___ Given entries ___

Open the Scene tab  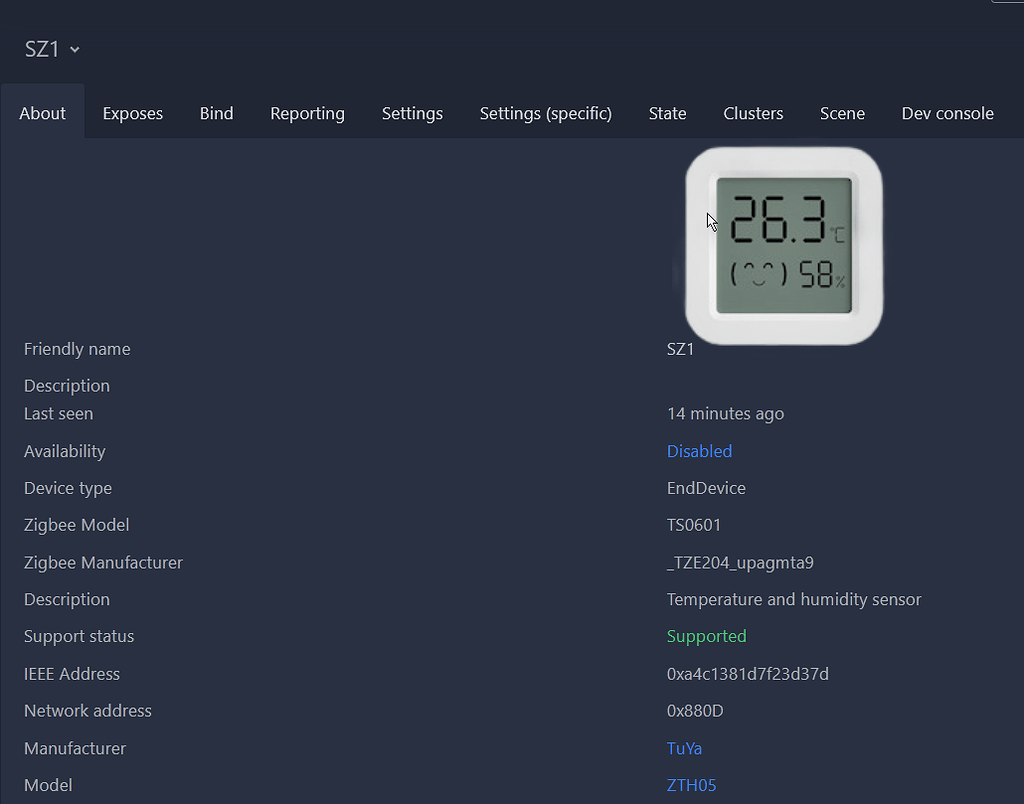point(842,113)
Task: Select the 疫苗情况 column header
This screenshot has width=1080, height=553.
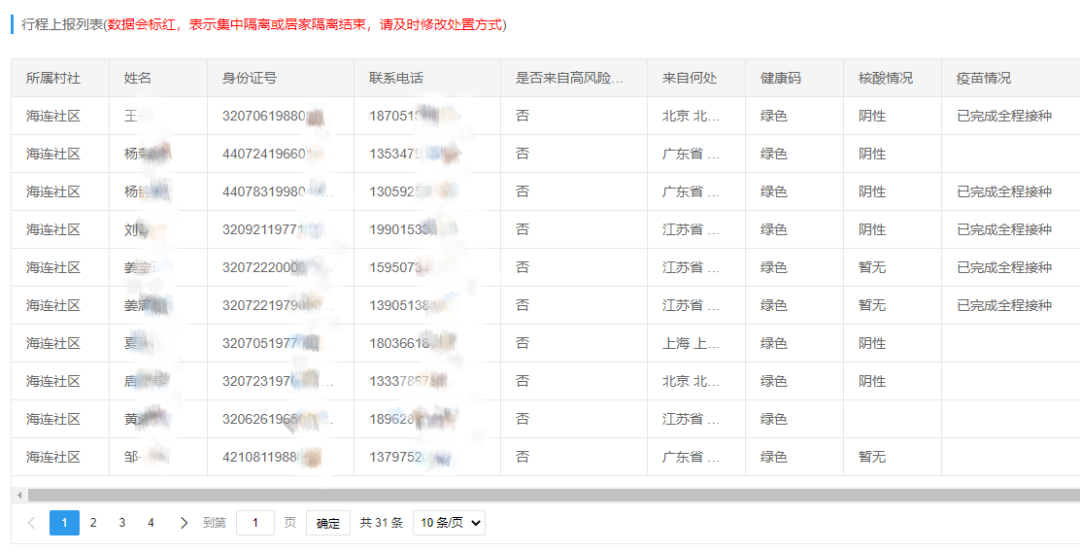Action: coord(984,78)
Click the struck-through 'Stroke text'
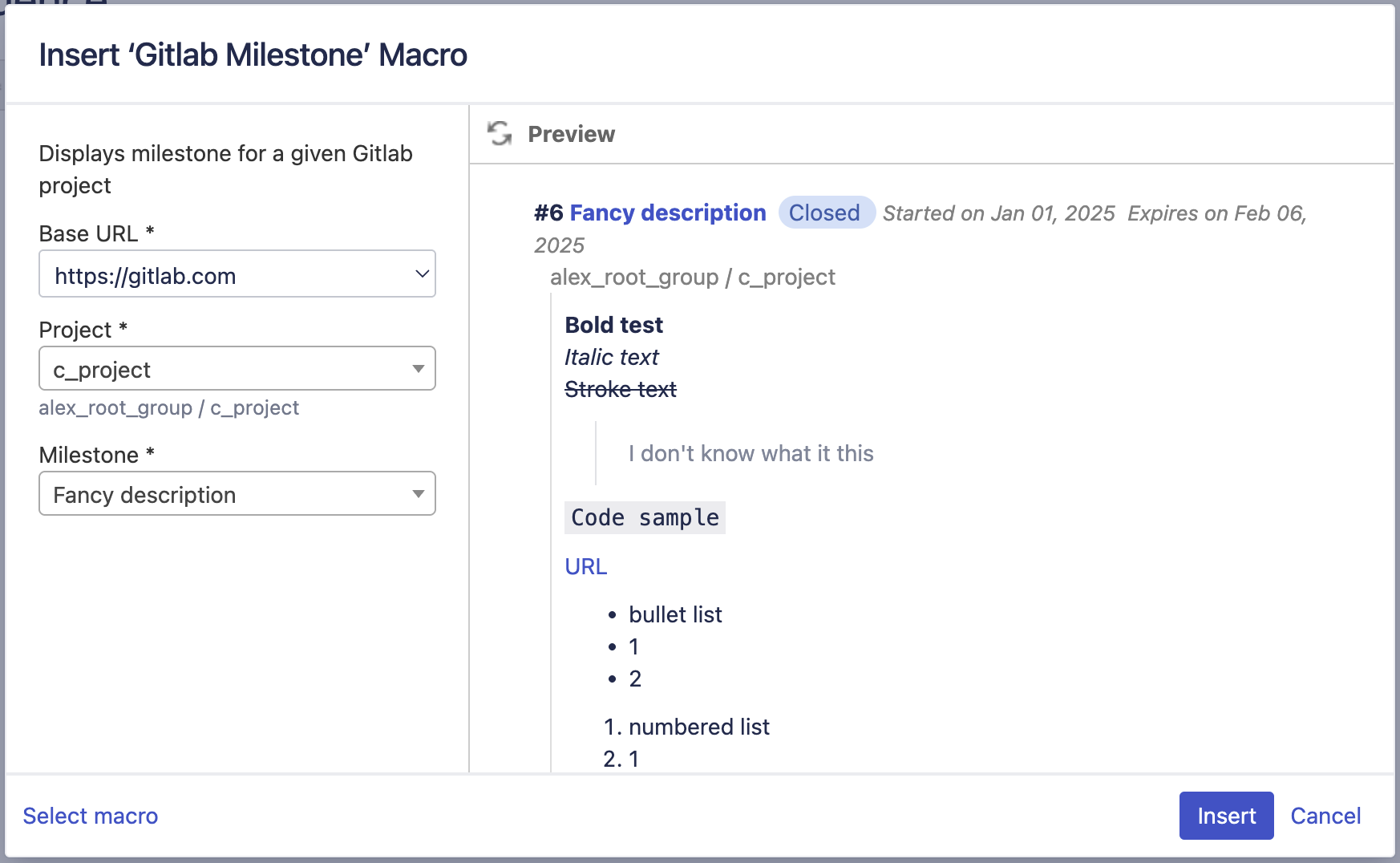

___

Task goal
Could you repeat, exactly and with nothing else, the lines from the one containing "Task: Select the 疫苗情况 column header" through the last line of the records above, leaving out the pictures?

Written solution
Task: Select the 疫苗情况 column header
This screenshot has width=1080, height=553.
Action: coord(984,78)
Click the struck-through 'Stroke text'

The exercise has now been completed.